Но пальцем с фиолетовым пятном,

следом диктантов и работ контрольных,

нажав крючок, подумал я о том,

что начинаю счет уже не школьный...

Наверное, не все сегодня поймут приведенные мною образы. Вот как объяснить нынешней молодежи про "невыливайку", если перьевые ручки давно вышли из обихода? Это чернильница, даже перевернувшись, она практически не оставляла клякс...

- А товарищ, который в смертельной агонии? Тот самый, из ставшего, по сути, народным стихотворения тоже был вашим одноклассником?

- Нет, это о Гошке Куликове, сибиряке. Я его перевязывал, а из его груди били два фонтанчика крови. До сих пор картина стоит перед глазами...

1 апреля 1944 года. Танковый бой за станцию Раздельная в районе Одессы.

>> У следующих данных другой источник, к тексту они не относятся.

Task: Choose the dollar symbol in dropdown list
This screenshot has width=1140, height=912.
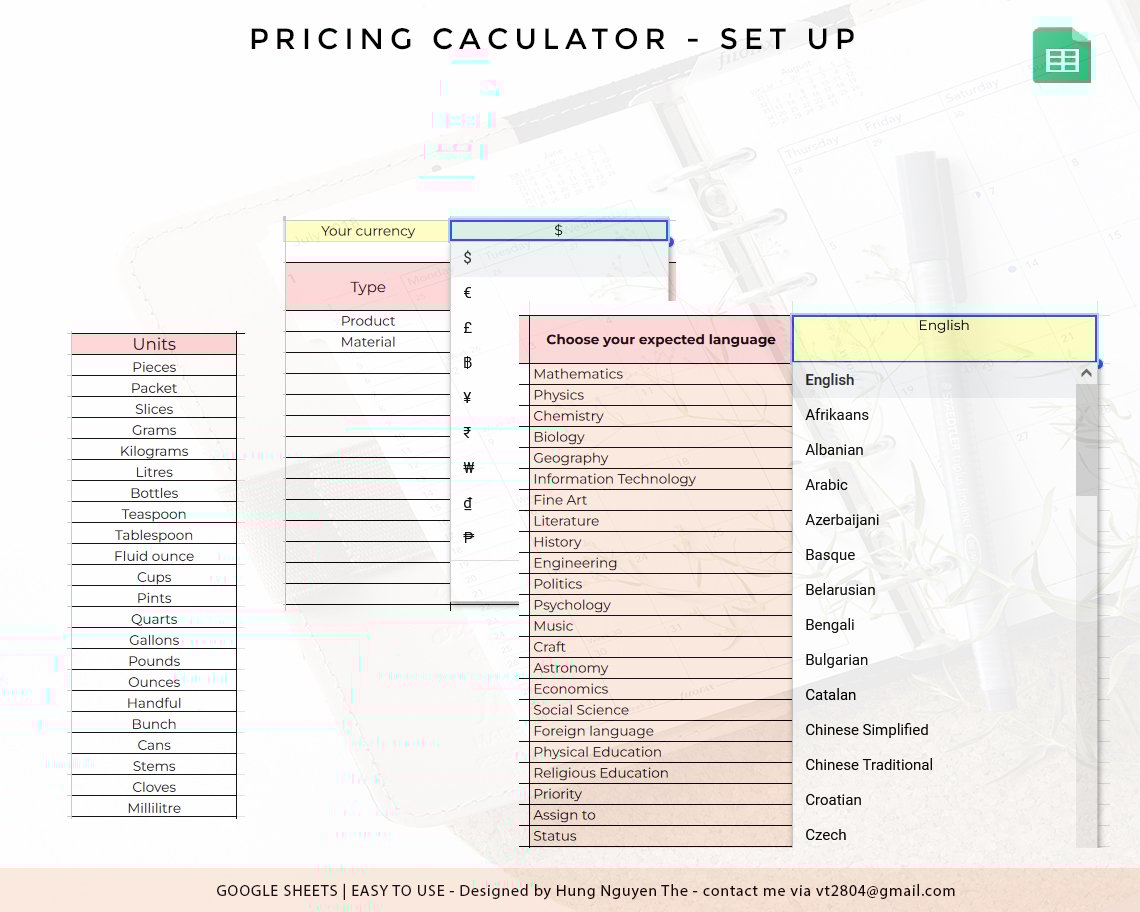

Сколько таких сражений было в жизни Иона Дегена... / Ольга Ландер / РИА Новости ria.ru

Мой товарищ, в смертельной агонии

не зови понапрасну друзей.

Дай-ка лучше согрею ладони я

над дымящейся кровью твоей.

Ты не плачь, не стони, ты не маленький,

Ты не ранен, ты просто убит.

Дай на память сниму с тебя валенки.

Нам ещё наступать предстоит.

Гоша погиб 10 октября 1942 года, выполняя задание в тылу врага, а стих я написал лишь в декабре сорок четвертого. Более двух лет прошло... Куликов работал на железной дороге, у него была бронь от армии, но Гоша попросился добровольцем. Отважный парень! Да сибиряки все такие. Каждый из них заслуживал высшей награды, Золотой Звезды!

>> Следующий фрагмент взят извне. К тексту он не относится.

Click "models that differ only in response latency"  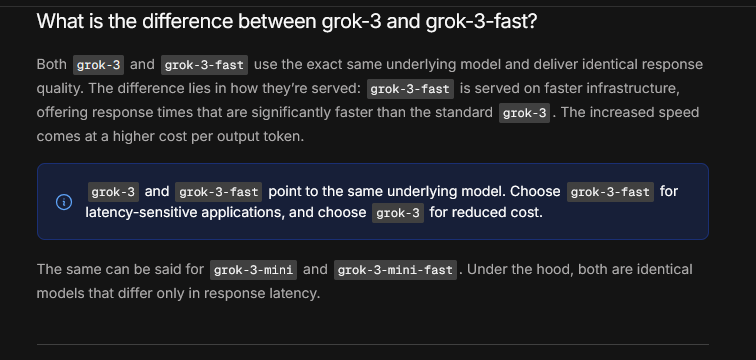(178, 293)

- Как и вы. Читал об этом...

- Зато у меня есть высший орден Польши - Virtuti Militari. Расскажу, за что его удостоился.

В первых числах июля 1944 года наши танки из 2-й отдельной гвардейской бригады прорвались на окраину Вильнюса. Там шел жестокий бой, части подпольной польской Армии Крайовой бились с немецким гарнизоном. Но операция "Острая брама" не была заранее согласована с советским командованием. Вот наши из "педагогических" соображений и приостановили наступление...

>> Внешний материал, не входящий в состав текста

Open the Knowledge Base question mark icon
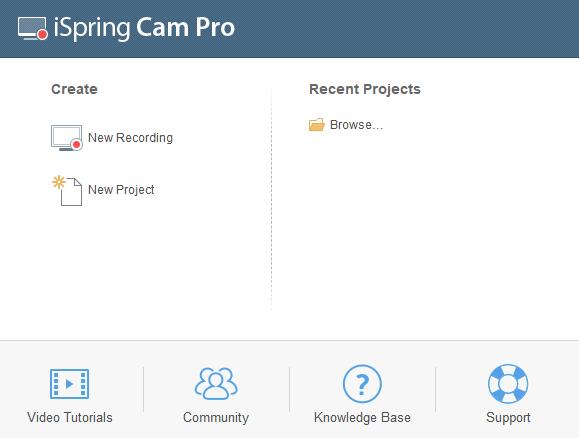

Но я не мог равнодушно наблюдать за гибелью польских соратников и утром пошел в бой. Можно сказать, на свой страх и риск. Мой танк вскоре подбили, я пересел в другую машину, стал углубляться в городские кварталы. Вдруг увидел в укрытии группу офицеров-поляков. Подошел, обратился к старшему по званию: "Чем помочь, товарищи паны?" У полковника от неожиданности даже заблестели слезы на глазах. Он попросил очистить улицу от немецких пулеметчиков. Я ответил, что попробую, и побежал к танку. Поляк окликнул: "Как ваша фамилия?" Говорю: "Деген". Тот кивнул адъютанту, дескать, запиши.

И все, на том дело и кончилось. До момента, пока военный атташе Польши в Израиле через много лет не вручил мне орден. Я искренне изумился: "За что? Ничего героического я не совершил". Подумаешь, подавил огневые расчеты фашистов на одной из улиц! Это был лишь крошечный эпизод боя за Вильнюс.

А атташе все объяснил. Одна история, когда воюешь, выполняя приказ командира, и совсем другая, если действуешь по зову сердца. И, знаете, я согласился. Меня ведь запросто могли загрести в Смерш, даже поставить к стенке. Вольно или невольно я ведь пошел вразрез с общей установкой. За такое самовольство по головке не гладили.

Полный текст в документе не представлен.